4. A client has a new prescription for Warfarin. The nurse should identify that the concurrent use of which of the following medications increases the client's risk of bleeding?
- A. Vitamin K
- B. Calcium carbonate
- C. Acetaminophen
- D. Ranitidine
Correct answer: C
Rationale: The correct answer is Acetaminophen (Choice C). Acetaminophen, especially in high doses, can increase the risk of bleeding in clients taking Warfarin. It can potentiate the anticoagulant effect of Warfarin, leading to an increased risk of bleeding. Vitamin K (Choice A) is actually used to reverse the effects of Warfarin in case of over-anticoagulation, so it does not increase the risk of bleeding.

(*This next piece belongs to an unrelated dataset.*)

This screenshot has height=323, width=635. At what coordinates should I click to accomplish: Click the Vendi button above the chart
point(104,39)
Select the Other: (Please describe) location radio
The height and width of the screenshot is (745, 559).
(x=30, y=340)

Calcium carbonate (Choice B) and Ranitidine (Choice D) do not significantly interact with Warfarin to increase the risk of bleeding.
5. When a client has a new prescription for Warfarin, which of the following foods should they avoid based on the nurse's instructions?
- A. Broccoli
- B. Bananas
- C. Chicken
- D. Potatoes
Correct answer: A
Rationale: Clients prescribed Warfarin should avoid foods high in vitamin K, like broccoli, as they can counteract the medication's effectiveness. Warfarin works by inhibiting vitamin K-dependent clotting factors, so consuming high vitamin K foods can interfere with its anticoagulant effects. Bananas, chicken, and potatoes are not high in vitamin K and do not have a significant impact on Warfarin therapy.